Essay : Nurul Jannah*)
Menyeruput Cinta, Sebelum Berpisah dari Bumi Banjarmasin
Setiap kota punya caranya sendiri untuk melepas seorang perantau yang akan pergi. Ada yang mengantar dengan gerimis lembut, ada yang menutup perjalanan dengan sunyi. Namun Banjarmasin memilih caranya sendiri: melepas dengan rasa.
Rasa yang hadir lewat semangkuk Soto Banjar: hangat, teduh, dan menenangkan. Di antara uap kuah yang menari dan aroma rempah yang menenangkan, aku merasakan sesuatu yang sulit dijelaskan; seakan Tuhan sedang berbisik lembut, “Beginilah Aku menutup perjalananmu, setelah enam hari di Kota Seribu Sungai; dengan kelezatan yang bisa kau seruput, dan doa yang bisa kau rasakan.”
Soto Banjar: Doa yang Dimasak Perlahan
Siang itu, sebelum meninggalkan Banjarmasin, aku menepi di sebuah kedai tua yang direkomendasikan sahabat.
“Cobalah Soto Banjar di sana,” katanya,.“rasanya bukan hanya enak… tapi menenangkan jiwa. Seperti doa yang disajikan dalam mangkuk.” katanya.
Dan benar. Saat sendok pertama menyentuh bibir ini, hanya satu kalimat yang terucap: Masya Allah… nikmat mana yang sanggup kudustakan?
Kuahnya bening keemasan, lembut beraroma kapulaga, cengkeh, kayu manis, dan pala. Suwiran ayam kampung, bihun yang halus, kentang dan wortel rebus, serta telur yang utuh, semuanya berpadu seperti cinta yang matang dalam kesabaran.
Taburan bawang goreng dan seledri di atasnya menjadi tanda baca terakhir dari kalimat rasa yang sempurna.
Kedai Kecil, Cerita Besar di Tengah Kota
Kedai itu tidak megah, tapi setiap sudutnya berbicara dalam diam.
Kursi kayu yang sudah renta, foto-foto hitam putih Banjarmasin tempo dulu,
dan aroma kuah yang menembus dinding waktu.
Semuanya menciptakan nostalgia yang menenangkan jiwa.
Aku duduk di pojok, menatap panci besar di dapur yang terus mengepul. Sang penjual, lelaki tua dengan mata teduh, berkata pelan:
“Soto Banjar tidak bisa dimasak terburu-buru. Ia harus diaduk dengan sabar, karena setiap mangkuk membawa doa.”

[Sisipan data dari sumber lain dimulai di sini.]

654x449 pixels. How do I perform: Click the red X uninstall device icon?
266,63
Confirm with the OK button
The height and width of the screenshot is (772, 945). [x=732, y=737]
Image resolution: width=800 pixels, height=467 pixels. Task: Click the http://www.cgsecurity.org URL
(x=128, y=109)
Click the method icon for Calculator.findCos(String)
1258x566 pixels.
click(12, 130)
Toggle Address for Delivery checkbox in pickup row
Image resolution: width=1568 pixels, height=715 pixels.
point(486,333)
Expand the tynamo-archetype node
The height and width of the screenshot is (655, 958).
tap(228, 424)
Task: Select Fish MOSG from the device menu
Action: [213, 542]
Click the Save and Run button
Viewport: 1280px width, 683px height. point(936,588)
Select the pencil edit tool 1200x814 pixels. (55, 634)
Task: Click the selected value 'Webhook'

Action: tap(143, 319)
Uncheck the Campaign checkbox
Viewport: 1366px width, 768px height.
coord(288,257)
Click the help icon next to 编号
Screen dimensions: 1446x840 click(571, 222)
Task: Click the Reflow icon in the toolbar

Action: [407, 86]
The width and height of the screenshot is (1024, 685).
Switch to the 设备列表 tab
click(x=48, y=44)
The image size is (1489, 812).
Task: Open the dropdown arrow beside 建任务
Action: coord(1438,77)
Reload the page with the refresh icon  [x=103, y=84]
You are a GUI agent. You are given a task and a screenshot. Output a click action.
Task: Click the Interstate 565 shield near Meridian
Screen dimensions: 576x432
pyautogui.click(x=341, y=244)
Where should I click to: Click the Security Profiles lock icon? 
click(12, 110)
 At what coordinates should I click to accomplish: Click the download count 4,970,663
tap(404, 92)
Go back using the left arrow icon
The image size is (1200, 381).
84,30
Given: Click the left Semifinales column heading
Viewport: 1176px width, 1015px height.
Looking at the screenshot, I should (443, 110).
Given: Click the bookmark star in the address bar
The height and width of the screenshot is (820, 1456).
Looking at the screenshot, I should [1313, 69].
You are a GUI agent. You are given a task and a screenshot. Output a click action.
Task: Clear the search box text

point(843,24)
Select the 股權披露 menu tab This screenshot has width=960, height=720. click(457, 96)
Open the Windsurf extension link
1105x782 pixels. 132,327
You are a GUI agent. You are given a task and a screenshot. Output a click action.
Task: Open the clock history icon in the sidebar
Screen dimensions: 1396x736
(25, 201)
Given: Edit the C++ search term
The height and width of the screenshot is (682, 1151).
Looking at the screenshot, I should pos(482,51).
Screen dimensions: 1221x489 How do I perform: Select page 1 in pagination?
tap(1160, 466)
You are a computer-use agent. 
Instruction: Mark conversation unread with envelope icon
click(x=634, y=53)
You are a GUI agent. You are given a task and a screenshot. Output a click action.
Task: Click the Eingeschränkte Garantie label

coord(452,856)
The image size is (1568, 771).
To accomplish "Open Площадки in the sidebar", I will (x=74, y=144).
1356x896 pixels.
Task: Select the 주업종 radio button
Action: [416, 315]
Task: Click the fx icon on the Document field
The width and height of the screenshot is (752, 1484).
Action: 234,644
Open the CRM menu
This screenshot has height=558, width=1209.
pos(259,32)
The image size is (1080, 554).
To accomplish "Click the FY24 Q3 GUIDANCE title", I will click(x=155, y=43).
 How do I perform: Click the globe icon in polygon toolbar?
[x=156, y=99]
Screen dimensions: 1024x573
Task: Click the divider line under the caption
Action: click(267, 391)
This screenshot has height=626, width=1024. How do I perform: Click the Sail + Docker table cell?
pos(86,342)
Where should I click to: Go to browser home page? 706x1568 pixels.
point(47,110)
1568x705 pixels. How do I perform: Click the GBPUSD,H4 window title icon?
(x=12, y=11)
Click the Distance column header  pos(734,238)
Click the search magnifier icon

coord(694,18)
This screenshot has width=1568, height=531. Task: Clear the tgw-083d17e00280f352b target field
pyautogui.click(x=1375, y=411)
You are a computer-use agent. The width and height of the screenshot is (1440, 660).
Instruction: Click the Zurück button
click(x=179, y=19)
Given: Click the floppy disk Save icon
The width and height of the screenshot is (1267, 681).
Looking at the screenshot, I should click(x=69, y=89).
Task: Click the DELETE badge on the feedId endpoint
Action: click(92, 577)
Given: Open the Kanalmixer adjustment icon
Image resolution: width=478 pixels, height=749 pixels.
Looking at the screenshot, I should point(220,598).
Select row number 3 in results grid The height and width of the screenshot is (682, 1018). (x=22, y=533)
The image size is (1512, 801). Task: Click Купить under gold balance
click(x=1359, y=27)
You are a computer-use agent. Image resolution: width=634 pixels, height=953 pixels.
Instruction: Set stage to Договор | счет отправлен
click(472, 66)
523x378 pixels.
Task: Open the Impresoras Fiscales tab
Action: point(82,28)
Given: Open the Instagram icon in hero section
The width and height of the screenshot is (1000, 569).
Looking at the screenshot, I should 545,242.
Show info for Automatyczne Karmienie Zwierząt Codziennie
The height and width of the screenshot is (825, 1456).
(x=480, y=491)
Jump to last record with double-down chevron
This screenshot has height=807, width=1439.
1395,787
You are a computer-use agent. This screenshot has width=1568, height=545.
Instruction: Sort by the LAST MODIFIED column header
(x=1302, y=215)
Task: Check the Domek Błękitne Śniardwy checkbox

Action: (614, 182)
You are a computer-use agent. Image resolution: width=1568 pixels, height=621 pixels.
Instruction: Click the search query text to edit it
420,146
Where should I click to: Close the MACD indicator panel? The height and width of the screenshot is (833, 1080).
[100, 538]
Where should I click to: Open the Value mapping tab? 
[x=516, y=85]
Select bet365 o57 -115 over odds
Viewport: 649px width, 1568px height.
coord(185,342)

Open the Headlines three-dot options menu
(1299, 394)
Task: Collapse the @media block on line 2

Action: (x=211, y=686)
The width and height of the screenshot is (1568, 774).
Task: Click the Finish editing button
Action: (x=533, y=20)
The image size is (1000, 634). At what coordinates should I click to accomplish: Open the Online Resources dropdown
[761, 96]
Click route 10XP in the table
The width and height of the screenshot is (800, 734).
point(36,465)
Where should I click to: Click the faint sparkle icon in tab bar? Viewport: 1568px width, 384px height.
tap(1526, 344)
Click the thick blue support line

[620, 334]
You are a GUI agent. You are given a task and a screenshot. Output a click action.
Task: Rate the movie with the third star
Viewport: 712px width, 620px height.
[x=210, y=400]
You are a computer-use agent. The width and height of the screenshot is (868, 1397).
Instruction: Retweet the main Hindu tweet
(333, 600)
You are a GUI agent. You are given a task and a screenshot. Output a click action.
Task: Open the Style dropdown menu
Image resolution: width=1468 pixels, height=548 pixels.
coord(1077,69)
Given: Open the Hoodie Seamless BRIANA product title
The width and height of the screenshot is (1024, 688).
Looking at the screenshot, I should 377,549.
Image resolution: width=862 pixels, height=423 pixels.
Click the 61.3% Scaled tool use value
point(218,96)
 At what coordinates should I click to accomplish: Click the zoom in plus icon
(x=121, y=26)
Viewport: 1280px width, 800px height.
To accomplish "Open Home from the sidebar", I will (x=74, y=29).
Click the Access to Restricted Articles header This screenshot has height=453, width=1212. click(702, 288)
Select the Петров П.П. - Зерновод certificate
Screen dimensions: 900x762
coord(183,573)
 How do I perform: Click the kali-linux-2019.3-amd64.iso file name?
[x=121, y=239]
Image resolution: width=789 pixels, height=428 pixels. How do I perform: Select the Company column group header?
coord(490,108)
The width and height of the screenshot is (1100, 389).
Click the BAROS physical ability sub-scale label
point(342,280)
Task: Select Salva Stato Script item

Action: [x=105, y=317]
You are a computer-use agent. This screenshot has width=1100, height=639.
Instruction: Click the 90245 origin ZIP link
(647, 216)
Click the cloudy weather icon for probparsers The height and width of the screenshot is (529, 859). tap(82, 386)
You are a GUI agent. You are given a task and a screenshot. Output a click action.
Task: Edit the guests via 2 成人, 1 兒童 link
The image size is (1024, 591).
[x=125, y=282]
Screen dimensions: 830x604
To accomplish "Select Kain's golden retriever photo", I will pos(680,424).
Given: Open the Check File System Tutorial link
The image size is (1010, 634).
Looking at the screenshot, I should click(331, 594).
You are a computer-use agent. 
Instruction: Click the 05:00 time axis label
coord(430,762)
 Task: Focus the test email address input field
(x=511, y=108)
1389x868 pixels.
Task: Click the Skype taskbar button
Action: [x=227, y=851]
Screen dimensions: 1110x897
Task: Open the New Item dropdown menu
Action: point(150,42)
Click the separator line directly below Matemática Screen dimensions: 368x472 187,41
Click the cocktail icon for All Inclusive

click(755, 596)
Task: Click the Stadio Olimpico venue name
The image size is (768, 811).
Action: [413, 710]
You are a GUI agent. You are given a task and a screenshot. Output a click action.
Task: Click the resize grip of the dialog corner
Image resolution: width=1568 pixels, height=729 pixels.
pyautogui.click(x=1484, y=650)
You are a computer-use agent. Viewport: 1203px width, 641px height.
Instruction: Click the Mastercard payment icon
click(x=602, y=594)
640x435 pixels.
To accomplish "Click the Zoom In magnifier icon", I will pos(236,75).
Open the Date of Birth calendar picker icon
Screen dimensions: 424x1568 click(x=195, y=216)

Aku tertegun. Soto ini memang lahir dari pertemuan tiga peradaban: Banjar, Arab, dan Melayu. Sebuah jejak kuliner dari masyarakat sungai yang ramah, terbuka, dan penuh kasih. Dulu, hanya disajikan untuk tamu kehormatan. Kini, ia menjadi pelukan hangat bagi siapa pun yang singgah.
Soto dan Waktu yang Enggan Beranjak
Mentari siang menari di atas Sungai Martapura, cahayanya menembus air, menyilaukan tapi menenangkan. Di sana aku sadar: dalam setiap perjalanan, selalu ada satu momen kecil yang membuat kita ingin berhenti.
Bagiku, momen itu hadir dalam semangkuk Soto Banjar.
Sahabatku tersenyum, menatapku dengan tatapan mata penuh makna.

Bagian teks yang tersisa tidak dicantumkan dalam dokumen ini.